2014年4月1日にブラッドフォードS.週博士によって掲示される

ウイークス博士のコメント:癌幹細胞に対する治療は、がん細胞が緩解(一時的に縮小するなど改善すること)することや、緩解状態にとどまるために必要である。癌幹細胞は、我々を殺す細胞である。あなたのがん治療の主治医が癌幹細胞について何を知っているかがあなたの未来を決定する、もしなにも知らないとしたら、逃げ出すことだ!!

「…最も強力に幹細胞に打撃を与えると確認されているものはサリノマイシンsalinomycinである。これは、非常に選択的なカリウム・イオノフォアである。そして、双方向性イオンflux…を容易にする」

乳癌幹細胞:細胞分化療法による根絶?

ハルトムートBeug1、*

分子病理学研究所、Bohrgasse博士7、1030のウィーン、オーストリア

*Correspondence:beug@imp.ac.at

DOI 10.1016/j.cell.2009.08.007

転移の間、移動性の乳癌幹細胞は、上皮to-mesenchymal移行(EMT)につながっている両極性の損失を受ける。グプタその他は(2009)、癌幹細胞のこの属性をうまく、特に分化の誘導を通して癌幹細胞増殖を阻害する小分子を特定する高処理のスクリーンを開発するのに用いられる。
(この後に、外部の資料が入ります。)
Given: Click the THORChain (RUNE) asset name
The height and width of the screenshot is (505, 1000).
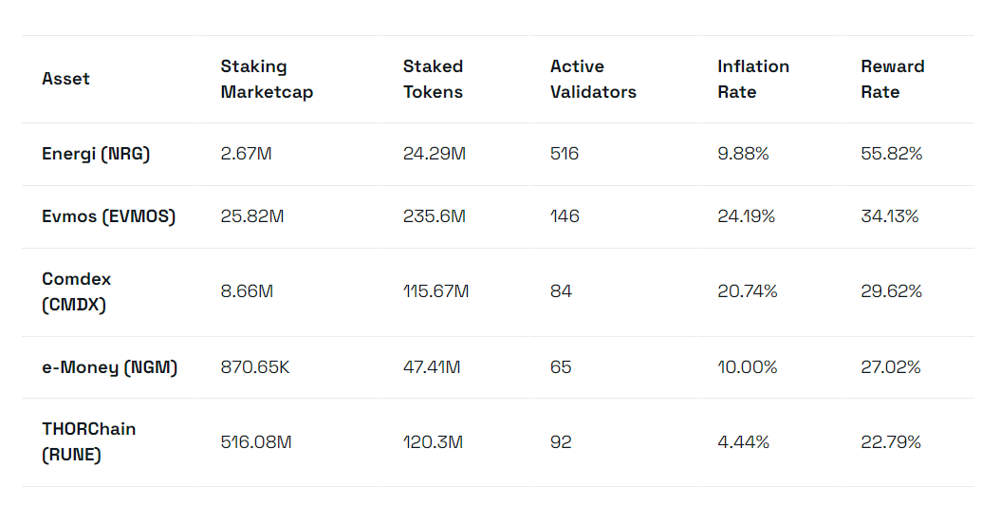Looking at the screenshot, I should click(x=89, y=441).
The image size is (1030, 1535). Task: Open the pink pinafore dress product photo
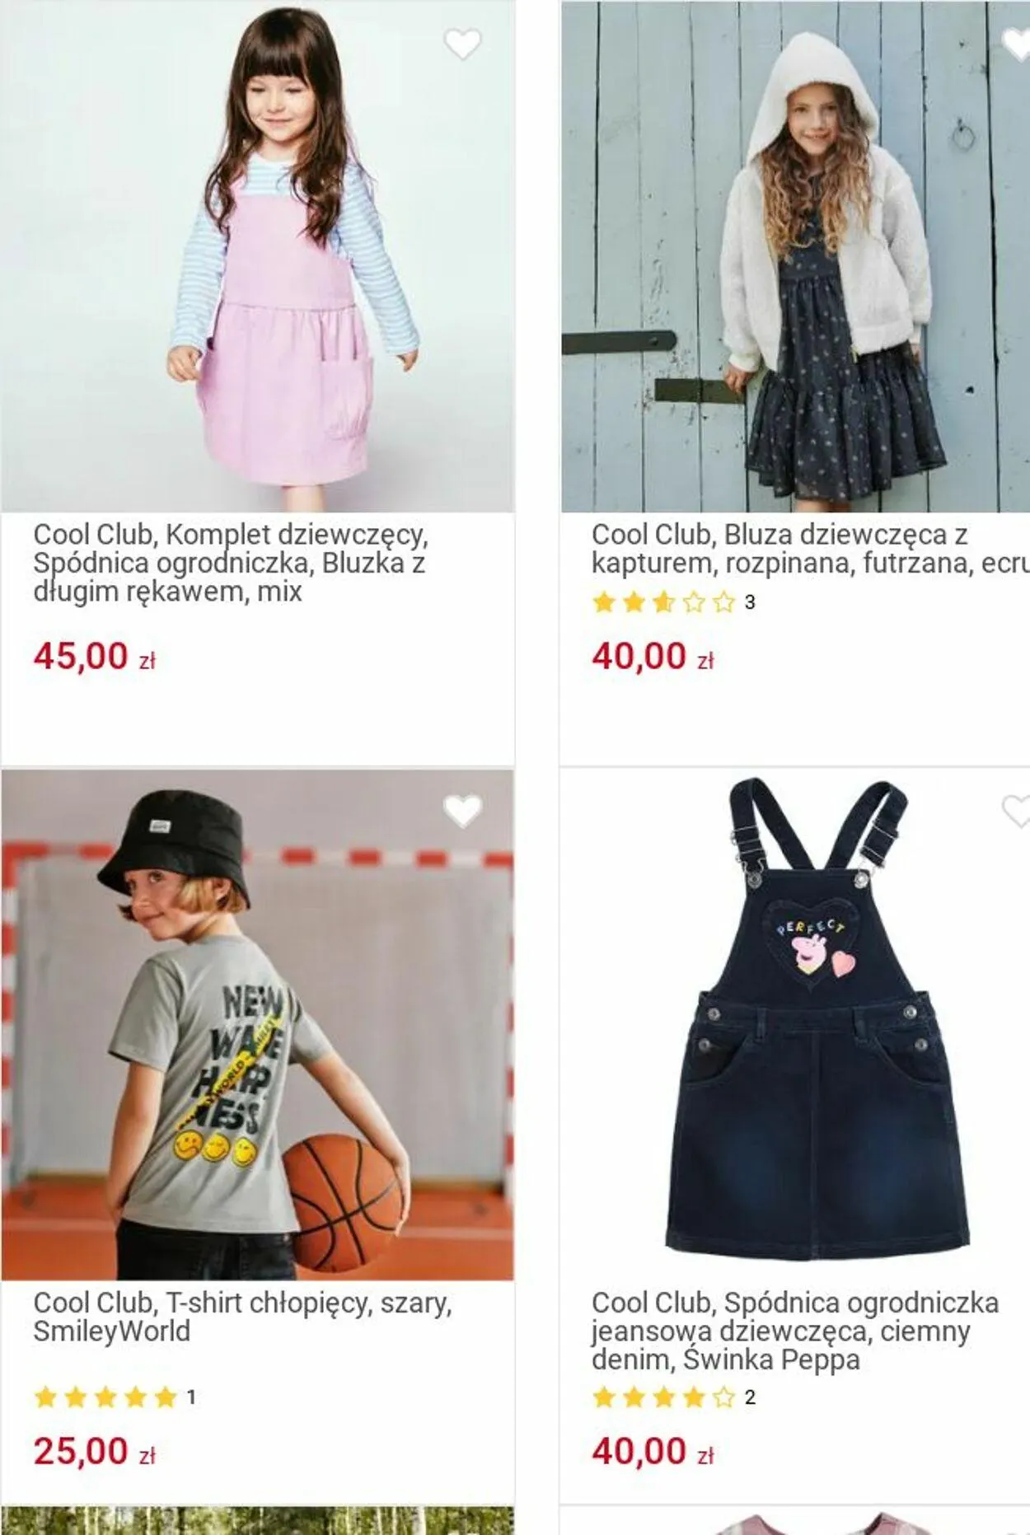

腫瘍転移が80%以上の癌患者における死因であるにもかかわらず、転移を支持している分子機構はまだ十分に理解されない。しかしながら、最近の効果から現れた1つのテーマは、転移が障害を上皮両極性のために、そして、それ故、epithelial-to-mesenchymalな移行(EMT)(Kalluriとワインバーグ(2009))のために責任があるmolecularmachinesに関係させるということである。上皮細胞両極性は、細胞骨格および血漿膜蛋白質の分極化する輸送、拡散バリア(密着結合)(小アンベールが、al.(2008)である)の維持と受容体、癒着タンパク質と隣接細胞(Tanosとロドリゲス-Boulan(2008))から細胞外情報を集積する3D組織機構を含む複数の細胞プロセスまでに確立される。それ故、EMTの間の上皮両極性の損失は、細胞接着と両極性に関係する多くの異なるシグナル伝達経路、転写制御因子、染色質調節装置とタンパク質の変えられた調節から生じることがありえる(Kalluriとワインバーグ(2009);Tanos、そして、ロドリゲス-Boulan(2008))。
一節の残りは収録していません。